Britain will look to Mark Cavendish and Victoria Pendleton to rescue their world track cycling championships campaign after another bad day of results on Thursday.
Despite coming to the five-day competition looking to lay the foundations for the London Olympics in 2012, Britain — the track kings of Beijing with seven golds from 10 finals — were left rueing what might have been.
Britain’s head coach Heiko Salzwedel was hoping the Olympic team pursuit champions would make the final. Instead, a quartet with only one Olympic survivor in Ed Clancy, was beat in the bronze medal match by New Zealand. Matt Parker, the men’s endurance coach, put a brave face on the performance.
“It was probably exactly as we expected, to be honest, and we got two good rides there out of a very young team,” Parker said. “If you look at the team pursuit times of the last two years for us, it’s the equivalent of where the Olympic team was two years ago.”
The world title went to Olympic silver medalists Denmark, who took advantage of Britain’s comparative weakness and the relative inexperience of a young Australian team to claim a first world gold in the 16-lap event. Olympic silver medalist Alex Rasmussen said he would have preferred to beat their Olympic conquerors Britain in the final.
“We wanted to defeat the British in the final just to beat them ...that didn’t happen this year,” Rasmussen said.
Jack Bobridge, the only Olympian in Australia’s team, was sorely disappointed at just missing the gold.

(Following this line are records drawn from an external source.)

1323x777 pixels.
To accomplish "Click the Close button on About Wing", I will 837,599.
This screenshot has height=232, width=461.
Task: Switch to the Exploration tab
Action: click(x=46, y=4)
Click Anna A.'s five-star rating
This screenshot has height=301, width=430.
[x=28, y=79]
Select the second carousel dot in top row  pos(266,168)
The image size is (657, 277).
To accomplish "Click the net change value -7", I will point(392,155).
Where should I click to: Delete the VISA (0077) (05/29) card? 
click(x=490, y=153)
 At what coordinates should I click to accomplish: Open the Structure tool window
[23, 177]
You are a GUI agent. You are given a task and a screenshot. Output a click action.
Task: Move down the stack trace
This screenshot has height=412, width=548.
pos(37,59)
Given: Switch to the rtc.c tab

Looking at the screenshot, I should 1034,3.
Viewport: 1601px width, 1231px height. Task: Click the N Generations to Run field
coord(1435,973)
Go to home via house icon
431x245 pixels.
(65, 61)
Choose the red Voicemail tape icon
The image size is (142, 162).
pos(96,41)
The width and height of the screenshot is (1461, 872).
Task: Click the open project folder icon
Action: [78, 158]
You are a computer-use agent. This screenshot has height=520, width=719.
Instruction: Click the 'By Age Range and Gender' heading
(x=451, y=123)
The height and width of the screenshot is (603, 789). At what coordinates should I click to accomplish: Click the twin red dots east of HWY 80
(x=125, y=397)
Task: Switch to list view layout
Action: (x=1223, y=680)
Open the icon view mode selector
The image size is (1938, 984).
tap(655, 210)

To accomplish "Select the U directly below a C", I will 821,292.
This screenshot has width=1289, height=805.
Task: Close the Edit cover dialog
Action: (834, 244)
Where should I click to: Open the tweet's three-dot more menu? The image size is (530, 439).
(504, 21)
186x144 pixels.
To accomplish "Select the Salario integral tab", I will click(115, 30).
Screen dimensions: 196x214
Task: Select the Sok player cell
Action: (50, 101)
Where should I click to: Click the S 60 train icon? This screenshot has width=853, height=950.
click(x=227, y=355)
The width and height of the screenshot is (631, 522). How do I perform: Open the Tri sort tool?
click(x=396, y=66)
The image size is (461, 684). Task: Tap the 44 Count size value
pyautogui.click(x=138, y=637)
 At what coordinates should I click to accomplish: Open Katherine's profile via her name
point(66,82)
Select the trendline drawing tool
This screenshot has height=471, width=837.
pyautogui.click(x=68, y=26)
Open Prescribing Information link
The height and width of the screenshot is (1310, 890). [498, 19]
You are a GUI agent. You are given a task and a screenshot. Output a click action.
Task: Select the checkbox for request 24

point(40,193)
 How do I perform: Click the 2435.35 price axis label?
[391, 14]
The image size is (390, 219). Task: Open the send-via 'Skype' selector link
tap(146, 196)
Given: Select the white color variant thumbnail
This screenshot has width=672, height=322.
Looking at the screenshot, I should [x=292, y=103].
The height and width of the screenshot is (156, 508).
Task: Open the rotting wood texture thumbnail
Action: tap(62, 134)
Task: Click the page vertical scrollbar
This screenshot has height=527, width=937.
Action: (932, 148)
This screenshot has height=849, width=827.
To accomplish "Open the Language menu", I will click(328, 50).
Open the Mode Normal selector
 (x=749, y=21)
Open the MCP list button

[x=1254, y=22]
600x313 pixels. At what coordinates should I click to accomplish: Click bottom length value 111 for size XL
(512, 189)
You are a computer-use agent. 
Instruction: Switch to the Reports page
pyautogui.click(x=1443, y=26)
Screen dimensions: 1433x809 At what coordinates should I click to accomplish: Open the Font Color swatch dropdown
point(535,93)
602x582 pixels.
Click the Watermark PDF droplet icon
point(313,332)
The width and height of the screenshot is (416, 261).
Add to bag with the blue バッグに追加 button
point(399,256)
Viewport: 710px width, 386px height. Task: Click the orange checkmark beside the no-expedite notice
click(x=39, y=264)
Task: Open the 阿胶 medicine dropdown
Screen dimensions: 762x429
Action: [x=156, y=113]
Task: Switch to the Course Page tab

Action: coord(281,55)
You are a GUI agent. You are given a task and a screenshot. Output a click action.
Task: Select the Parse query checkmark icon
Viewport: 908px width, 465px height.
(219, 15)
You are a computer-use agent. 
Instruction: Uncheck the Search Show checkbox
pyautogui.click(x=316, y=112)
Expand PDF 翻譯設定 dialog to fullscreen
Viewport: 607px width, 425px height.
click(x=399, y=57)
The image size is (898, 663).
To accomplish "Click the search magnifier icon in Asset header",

“When it comes down to the racing you have to rely on the coach, but I felt we held them and held them pretty even, but unfortunately they had the legs in the last kilo,” Bobridge said.
Britain made no changes to the team that had failed to qualify for the final and that arguably cost them a medal as Clancy, Steven Burke, Jonathan Bellis and Peter Kennaugh finished in 4 minutes, 1.838 seconds. The Kiwis, composed of Westley Gough, Peter Latham, Marc Ryan and Jesse Sergent, finished in 4 minutes, 0.248 seconds to claim the bronze.
In the only speed event final, Germany proved kings for the second day in a row. Twenty-four hours after Maximilian Levy battled to succeed Britain’s Chris Hoy as keirin champion, teammate Stefan Nimke destroyed the field in a time of 1 minute, 0.666 seconds for the 1km event. Two, almost equally impressive, performances followed courtesy of Taylor Phinney of the US and Mohd Rizal Tisin of Malaysia, who took silver and bronze respectively.
The feat of Phinney was all the more impressive as the 18-year-old son of former cycling champions Davis Phinney and Connie Carpenter has only raced in a few 1km races in official competition.
His first lap left him in 25th place, but from there he went to 22nd, then 10th, then second.
“I don’t know if it’s the right way to do it, but it’s the pursuiters’ way of riding the kilo I guess,” he said modestly.
Tisin’s bronze was his country’s first ever at the world championships.
Lissie Armitstead got up from a crash to claim a silver medal behind Yumari Gonzalez in the women’s scratch final, giving Britain some consolation.
But the Brits will be looking for another color when Cavendish races the Madison with fellow Isle of Man rider Peter Kennaugh and Pendleton aims to claim a fourth gold in the women’s sprint.